◆ Given problem ◆
Reproduce only the lines starting at "This screenshot has height=443, width=780." and ending at "(x=278, y=328)", swapping "Chat panel" for "Chat sidebar" and leaving everything else as it is.

◆ Information supplied ◆
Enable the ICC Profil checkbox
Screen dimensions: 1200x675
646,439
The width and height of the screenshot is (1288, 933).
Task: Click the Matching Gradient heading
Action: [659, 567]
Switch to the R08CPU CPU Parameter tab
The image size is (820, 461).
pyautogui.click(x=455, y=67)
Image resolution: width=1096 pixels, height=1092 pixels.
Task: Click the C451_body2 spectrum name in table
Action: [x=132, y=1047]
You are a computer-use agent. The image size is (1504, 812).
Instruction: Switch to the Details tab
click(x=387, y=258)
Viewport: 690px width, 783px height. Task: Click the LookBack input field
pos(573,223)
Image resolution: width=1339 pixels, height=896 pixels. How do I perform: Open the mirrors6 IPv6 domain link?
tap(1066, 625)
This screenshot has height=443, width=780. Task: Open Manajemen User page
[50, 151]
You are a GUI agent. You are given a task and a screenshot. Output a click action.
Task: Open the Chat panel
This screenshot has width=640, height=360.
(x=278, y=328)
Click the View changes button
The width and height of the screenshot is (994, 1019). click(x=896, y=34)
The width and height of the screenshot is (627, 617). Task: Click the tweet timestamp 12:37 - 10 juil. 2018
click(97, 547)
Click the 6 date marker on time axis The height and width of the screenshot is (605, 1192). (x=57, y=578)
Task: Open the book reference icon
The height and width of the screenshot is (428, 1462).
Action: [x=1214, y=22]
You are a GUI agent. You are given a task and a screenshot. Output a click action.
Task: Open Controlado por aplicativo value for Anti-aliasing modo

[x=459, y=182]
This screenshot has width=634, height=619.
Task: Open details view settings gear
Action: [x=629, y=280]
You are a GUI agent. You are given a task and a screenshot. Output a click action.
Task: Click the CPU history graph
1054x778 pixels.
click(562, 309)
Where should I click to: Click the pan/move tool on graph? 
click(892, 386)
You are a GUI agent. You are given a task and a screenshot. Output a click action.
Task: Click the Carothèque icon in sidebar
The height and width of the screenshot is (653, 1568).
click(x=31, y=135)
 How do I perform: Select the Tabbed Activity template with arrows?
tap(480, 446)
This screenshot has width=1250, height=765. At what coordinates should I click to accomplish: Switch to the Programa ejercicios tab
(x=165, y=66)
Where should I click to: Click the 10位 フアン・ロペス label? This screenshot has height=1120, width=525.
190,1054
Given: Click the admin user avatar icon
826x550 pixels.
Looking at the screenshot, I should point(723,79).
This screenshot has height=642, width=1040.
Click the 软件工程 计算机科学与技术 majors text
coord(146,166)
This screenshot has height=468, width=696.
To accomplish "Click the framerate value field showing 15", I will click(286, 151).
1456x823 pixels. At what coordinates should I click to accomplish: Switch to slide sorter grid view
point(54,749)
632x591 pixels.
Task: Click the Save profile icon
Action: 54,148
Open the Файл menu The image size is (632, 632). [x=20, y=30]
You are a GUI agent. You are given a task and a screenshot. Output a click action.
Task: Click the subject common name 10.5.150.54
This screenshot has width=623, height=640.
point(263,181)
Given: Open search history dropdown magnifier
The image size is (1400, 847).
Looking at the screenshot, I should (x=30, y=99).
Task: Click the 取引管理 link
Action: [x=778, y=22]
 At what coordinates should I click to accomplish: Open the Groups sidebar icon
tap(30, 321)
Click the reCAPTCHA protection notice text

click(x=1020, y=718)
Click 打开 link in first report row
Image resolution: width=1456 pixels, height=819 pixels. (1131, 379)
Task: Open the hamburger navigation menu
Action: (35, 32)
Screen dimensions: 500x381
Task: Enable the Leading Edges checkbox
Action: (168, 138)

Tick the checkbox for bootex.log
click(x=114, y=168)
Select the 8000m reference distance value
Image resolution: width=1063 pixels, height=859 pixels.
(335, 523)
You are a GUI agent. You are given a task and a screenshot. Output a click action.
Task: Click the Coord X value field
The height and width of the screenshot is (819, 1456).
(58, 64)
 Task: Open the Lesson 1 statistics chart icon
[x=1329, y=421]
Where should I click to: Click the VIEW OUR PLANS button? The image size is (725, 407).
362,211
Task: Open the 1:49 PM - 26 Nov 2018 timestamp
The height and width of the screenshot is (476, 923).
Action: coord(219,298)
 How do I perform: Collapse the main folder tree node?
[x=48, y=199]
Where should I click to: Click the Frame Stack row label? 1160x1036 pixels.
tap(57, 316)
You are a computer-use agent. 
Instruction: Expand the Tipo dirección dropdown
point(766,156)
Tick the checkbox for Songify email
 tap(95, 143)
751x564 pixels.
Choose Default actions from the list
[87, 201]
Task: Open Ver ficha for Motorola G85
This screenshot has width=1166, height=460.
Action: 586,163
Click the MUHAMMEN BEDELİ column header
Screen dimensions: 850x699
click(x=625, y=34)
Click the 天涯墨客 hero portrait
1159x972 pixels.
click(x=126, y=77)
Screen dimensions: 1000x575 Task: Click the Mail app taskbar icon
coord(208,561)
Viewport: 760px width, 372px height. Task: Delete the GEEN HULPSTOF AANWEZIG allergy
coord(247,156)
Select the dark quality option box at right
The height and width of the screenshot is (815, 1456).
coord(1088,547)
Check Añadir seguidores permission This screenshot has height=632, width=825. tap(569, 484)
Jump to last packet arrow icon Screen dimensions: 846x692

◆ Response below ◆
This screenshot has height=443, width=780. Task: Open Manajemen User page
[50, 151]
You are a GUI agent. You are given a task and a screenshot. Output a click action.
Task: Open the Chat sidebar
This screenshot has width=640, height=360.
(x=278, y=328)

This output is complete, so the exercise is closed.